▶
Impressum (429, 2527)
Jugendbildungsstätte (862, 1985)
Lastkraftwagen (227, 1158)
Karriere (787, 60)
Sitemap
◀
* [What to produce] Recast all the items above as a Markdown table with the columns No. and Item, giving each line its own numbered row and leaving out blank lines.

* [Worked solution]
| No. | Item |
|---|---|
| 1 | Impressum (429, 2527) |
| 2 | Jugendbildungsstätte (862, 1985) |
| 3 | Lastkraftwagen (227, 1158) |
| 4 | Karriere (787, 60) |
| 5 | Sitemap |